Source passage:
** Start **
Yannick Mathieu on how wealth management firms are starting to look beyond their own backyard when it comes to researching your investments 
 
 
ACROSS EUROPE, NEW legislation is placing greater responsibility on wealth managers when making recommendations to their clients. In the UK, this is being driven by Retail Distribution Review (RDR), with the entire wealth-management industry — from the large private banks to the smallest independent financial advisers (IFA) — having to adapt to new regulatory demands. These changes could have a profound impact.

One of the logical consequences of the regulatory changes is that many IFAs may see the benefit of being part of a larger organisation, leveraging pre-established shared services in a cost-effective way. This trend could be influential in reshaping the industry across Europe. A more interesting development that could arise from the new regulations is the advent of new business models that could inject a refreshing level of innovation to the service that managers provide their end-clients.

One of the aspects likely to be the subject of new approaches is research. As one UK private client investment manager said: ‘The reliance on both internal and external resources is a clear sign that the market has moved from an “in-house is best” world-view. This shift has come with the realisation that internal research teams are unable to cover the entire research waterfront necessary today.’

At Standard & Poor’s Equity Research, we recently commissioned a report from Scorpio Partnership that revealed that the traditional approach to investment research does not demonstrate enough value to end investors, despite the fact that research is considered key to the investment process and client outreach.
** End **
To-do list:
• 1. Rewrite the part of the wealth management passage that opens with the words "One of the logical" and closes with "provide their end-clients.", swapping "refreshing" for "welcome".
• 2. According to the wealth management passage, which firm produced the report that Standard & Poor's Equity Research commissioned?
• 3. Write what comes next in the wealth management passage, picking up after its final sentence.
The material that comes after the wealth management passage is unrelated to it.

Rows:
** Start **
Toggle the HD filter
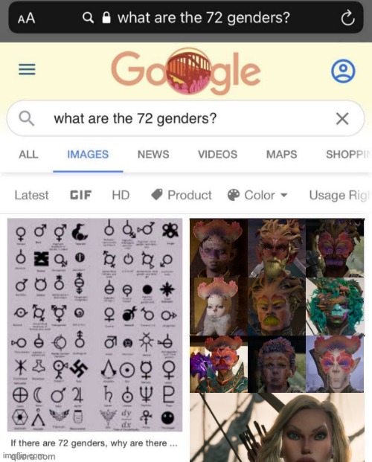 pyautogui.click(x=121, y=195)
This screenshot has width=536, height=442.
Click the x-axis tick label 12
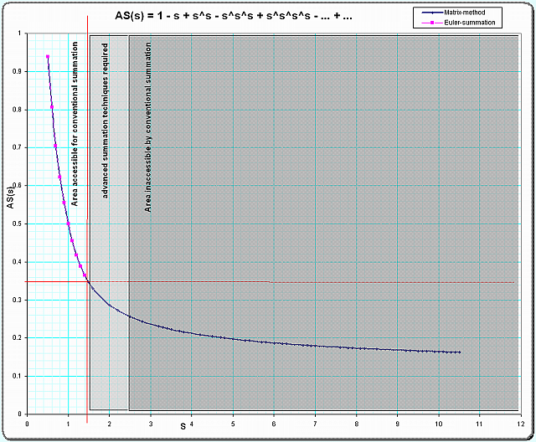[521, 423]
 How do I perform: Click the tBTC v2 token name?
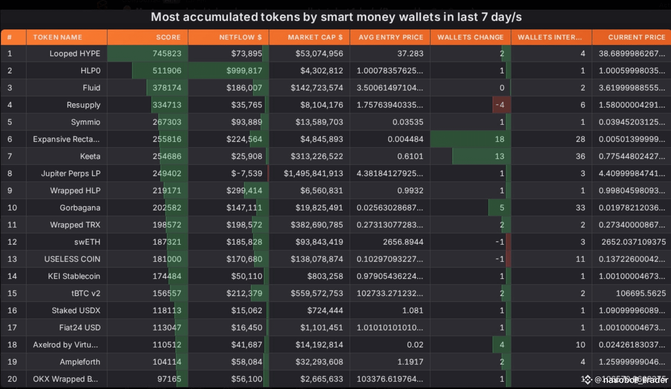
** End **
Results:
• 1.
One of the logical consequences of the regulatory changes is that many IFAs may see the benefit of being part of a larger organisation, leveraging pre-established shared services in a cost-effective way. This trend could be influential in reshaping the industry across Europe. A more interesting development that could arise from the new regulations is the advent of new business models that could inject a welcome level of innovation to the service that managers provide their end-clients.

• 2. Scorpio Partnership

• 3.
The UK market is characterised by a clear emphasis on in-house research, used by 75 per cent of wealth managers in combination with third-party (largely sell-side) research and information from macro and data suppliers. The remaining 25 per cent use in-house research alone.

Over one-third (39 per cent) of the UK wealth managers surveyed admitted to finding gaps in their current research coverage, raising question marks about the strengths of their existing investment research practices. The ability to deliver research to support the generation and validation of investment ideas across ever-increasing areas of investment focus was consistently identified as the most prominent weakness with the current research model.
 
 
WEALTH MANAGERS ARE increasingly recognising the disadvantages in the most current research model. Indeed, independence of thought was high on the agenda, the report said, ‘as well as the ability to tell an investment story as opposed to getting bogged down in facts’. Respondents highlighted the need for an external provider to deliver independent, high-quality and insightful research, set within a qualitative framework.

Undoubtedly, research has a key role in the internal mechanics of the investment process. Although respondents are unclear how best to move forward, the pressures on the industry are likely to lead the market to look to external providers to drive and support investment ideas.

The report also covered the wealth management industry in Germany and Switzerland. Interestingly, the German respondents expressed the greatest desire for change, where over 20 per cent of the 30 German wealth managers interviewed said that they had already moved to a model that operates fully on external, or outsourced, resources.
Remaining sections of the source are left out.